■ **Set task**
Copy these lines word for word, with nothing changed.

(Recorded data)
______
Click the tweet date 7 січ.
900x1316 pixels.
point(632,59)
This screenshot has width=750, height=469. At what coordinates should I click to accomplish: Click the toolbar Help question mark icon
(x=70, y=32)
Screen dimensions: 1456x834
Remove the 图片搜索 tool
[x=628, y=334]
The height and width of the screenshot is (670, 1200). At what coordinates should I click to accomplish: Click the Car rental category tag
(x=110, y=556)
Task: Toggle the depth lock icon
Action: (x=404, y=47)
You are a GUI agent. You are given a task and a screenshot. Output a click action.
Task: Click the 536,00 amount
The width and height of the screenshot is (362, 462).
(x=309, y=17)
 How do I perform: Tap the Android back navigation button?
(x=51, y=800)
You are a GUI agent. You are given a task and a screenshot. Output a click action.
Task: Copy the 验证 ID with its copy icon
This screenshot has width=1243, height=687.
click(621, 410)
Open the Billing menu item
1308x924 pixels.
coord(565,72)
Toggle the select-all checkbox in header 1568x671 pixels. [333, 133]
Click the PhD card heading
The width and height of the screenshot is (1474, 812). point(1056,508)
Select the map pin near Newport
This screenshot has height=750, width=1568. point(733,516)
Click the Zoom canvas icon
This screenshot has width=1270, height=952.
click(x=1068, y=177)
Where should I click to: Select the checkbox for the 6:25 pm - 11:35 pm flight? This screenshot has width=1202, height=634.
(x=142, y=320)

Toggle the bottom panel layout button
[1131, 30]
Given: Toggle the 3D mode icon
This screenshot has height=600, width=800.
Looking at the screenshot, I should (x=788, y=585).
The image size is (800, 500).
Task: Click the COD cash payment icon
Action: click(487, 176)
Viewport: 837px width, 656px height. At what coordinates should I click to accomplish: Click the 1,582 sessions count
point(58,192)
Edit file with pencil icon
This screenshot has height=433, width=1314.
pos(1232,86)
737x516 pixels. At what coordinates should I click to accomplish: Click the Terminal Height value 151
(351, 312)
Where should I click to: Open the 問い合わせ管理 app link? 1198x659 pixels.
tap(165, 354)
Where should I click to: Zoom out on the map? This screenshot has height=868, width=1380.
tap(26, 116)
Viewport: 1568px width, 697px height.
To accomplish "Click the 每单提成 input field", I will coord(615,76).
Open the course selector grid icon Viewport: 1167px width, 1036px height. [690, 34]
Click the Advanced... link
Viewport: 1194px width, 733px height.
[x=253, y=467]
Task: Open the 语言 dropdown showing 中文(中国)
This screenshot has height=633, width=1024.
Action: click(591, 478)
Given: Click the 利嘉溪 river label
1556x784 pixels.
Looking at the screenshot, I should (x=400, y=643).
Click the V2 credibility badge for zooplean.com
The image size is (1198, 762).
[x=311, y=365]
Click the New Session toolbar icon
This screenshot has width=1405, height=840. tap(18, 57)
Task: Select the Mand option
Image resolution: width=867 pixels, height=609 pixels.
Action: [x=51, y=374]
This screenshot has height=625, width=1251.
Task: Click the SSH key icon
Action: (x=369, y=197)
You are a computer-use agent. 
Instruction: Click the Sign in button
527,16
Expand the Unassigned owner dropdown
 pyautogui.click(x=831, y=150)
______
■ **Full output**
Click the tweet date 7 січ.
900x1316 pixels.
point(632,59)
This screenshot has width=750, height=469. At what coordinates should I click to accomplish: Click the toolbar Help question mark icon
(x=70, y=32)
Screen dimensions: 1456x834
Remove the 图片搜索 tool
[x=628, y=334]
The height and width of the screenshot is (670, 1200). At what coordinates should I click to accomplish: Click the Car rental category tag
(x=110, y=556)
Task: Toggle the depth lock icon
Action: (x=404, y=47)
You are a GUI agent. You are given a task and a screenshot. Output a click action.
Task: Click the 536,00 amount
The width and height of the screenshot is (362, 462).
(x=309, y=17)
 How do I perform: Tap the Android back navigation button?
(x=51, y=800)
You are a GUI agent. You are given a task and a screenshot. Output a click action.
Task: Copy the 验证 ID with its copy icon
This screenshot has width=1243, height=687.
click(621, 410)
Open the Billing menu item
1308x924 pixels.
coord(565,72)
Toggle the select-all checkbox in header 1568x671 pixels. [333, 133]
Click the PhD card heading
The width and height of the screenshot is (1474, 812). point(1056,508)
Select the map pin near Newport
This screenshot has height=750, width=1568. point(733,516)
Click the Zoom canvas icon
This screenshot has width=1270, height=952.
click(x=1068, y=177)
Where should I click to: Select the checkbox for the 6:25 pm - 11:35 pm flight? This screenshot has width=1202, height=634.
(x=142, y=320)

Toggle the bottom panel layout button
[1131, 30]
Given: Toggle the 3D mode icon
This screenshot has height=600, width=800.
Looking at the screenshot, I should (x=788, y=585).
The image size is (800, 500).
Task: Click the COD cash payment icon
Action: click(487, 176)
Viewport: 837px width, 656px height. At what coordinates should I click to accomplish: Click the 1,582 sessions count
point(58,192)
Edit file with pencil icon
This screenshot has height=433, width=1314.
pos(1232,86)
737x516 pixels. At what coordinates should I click to accomplish: Click the Terminal Height value 151
(351, 312)
Where should I click to: Open the 問い合わせ管理 app link? 1198x659 pixels.
tap(165, 354)
Where should I click to: Zoom out on the map? This screenshot has height=868, width=1380.
tap(26, 116)
Viewport: 1568px width, 697px height.
To accomplish "Click the 每单提成 input field", I will coord(615,76).
Open the course selector grid icon Viewport: 1167px width, 1036px height. [690, 34]
Click the Advanced... link
Viewport: 1194px width, 733px height.
[x=253, y=467]
Task: Open the 语言 dropdown showing 中文(中国)
This screenshot has height=633, width=1024.
Action: click(591, 478)
Given: Click the 利嘉溪 river label
1556x784 pixels.
Looking at the screenshot, I should (x=400, y=643).
Click the V2 credibility badge for zooplean.com
The image size is (1198, 762).
[x=311, y=365]
Click the New Session toolbar icon
This screenshot has width=1405, height=840. tap(18, 57)
Task: Select the Mand option
Image resolution: width=867 pixels, height=609 pixels.
Action: [x=51, y=374]
This screenshot has height=625, width=1251.
Task: Click the SSH key icon
Action: (x=369, y=197)
You are a computer-use agent. 
Instruction: Click the Sign in button
527,16
Expand the Unassigned owner dropdown
 pyautogui.click(x=831, y=150)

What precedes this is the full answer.